Graphics programmers seem to be living their lives in a time reversal stream compared to every other programmer on the planet. In other areas the move is toward an ever-increasing abstraction and a hiding of the details of the hardware. Graphics programmers have made moves in this direction in the past with 3D APIs such as early versions of DirectX, which operated in "retained mode", but today the move is away from such things and back to the hardware - well it sort of is.
There are lots of graphics programmers who are very happy with the level of abstraction in APIs such as OpenGL and perhaps would like things to continue to evolve in this way. However, graphics is still a computationally demanding task and, while other areas of programming have benefited from enough hardware improvement to indulge in software abstraction, graphics always needs still more hardware. Even with the availability of GPUs to speed things up, the need to address the specific capabilities of the hardware to squeeze the last drop of performance out has been important. In fact the existence of GPUs has made this even more attractive, with real-time high quality graphics only just out of reach.
Put simply, for the 3D CAD community OpenGL is more than enough and well worth using for the simplification it offers. For the real-time graphics programmer it is time to move to Vulkan and pay the price of increased complexity and hardware dependence.
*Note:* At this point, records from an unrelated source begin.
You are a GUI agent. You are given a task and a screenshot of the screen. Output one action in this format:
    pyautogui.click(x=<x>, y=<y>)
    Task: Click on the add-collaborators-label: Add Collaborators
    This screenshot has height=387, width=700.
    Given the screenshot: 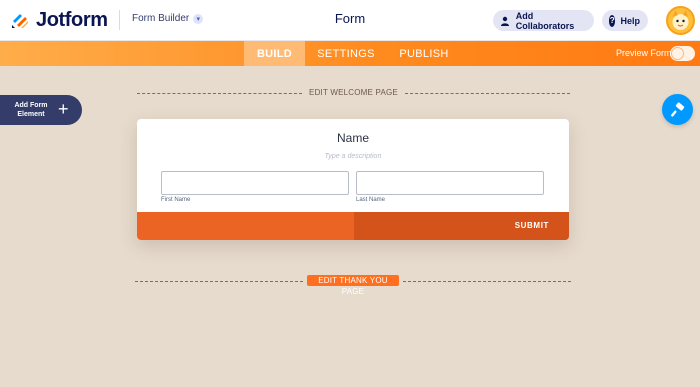 What is the action you would take?
    pyautogui.click(x=545, y=20)
     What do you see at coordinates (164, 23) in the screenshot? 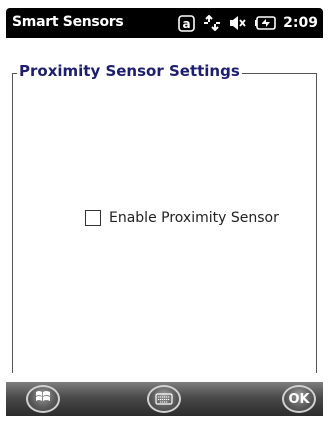
I see `status-bar: Smart Sensors a 2:09` at bounding box center [164, 23].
Vulkan is a development on AMD's Mantle a proprietary low level API and it stands alongside rather than replacing OpenGL. At the moment overall support is low so don't expect to see lots of new games that run 10 times faster than the old ones. Nvidia has release a driver which passes the conformance tests for Windows and Linux. There is a driver from Qualcomm which passes the test for Android, but AMD's beta driver has not yet reached conformity.
Vulkan is in competition with the latest DirectX, i.e. version 12, and with Apple's Metal API. However, Metal isn't as low level as Vulkan - it is more something between DirectX 11 and 12. It is argued that developing using Vulkan has the huge advantage of being platform independent and open source whereas DirectX 12 is tied to Windows 10 and Metal is tied to Apple. The biggest problem is that it is very early days for Vulkan and there are few tools.
Perhaps one day soon the hardware, or perhaps more likely the software, will develop to the point where graphics programmers can join the mainstream and start moving towards increased abstraction and further away from the hardware. Until then we have Vulkan 1.0.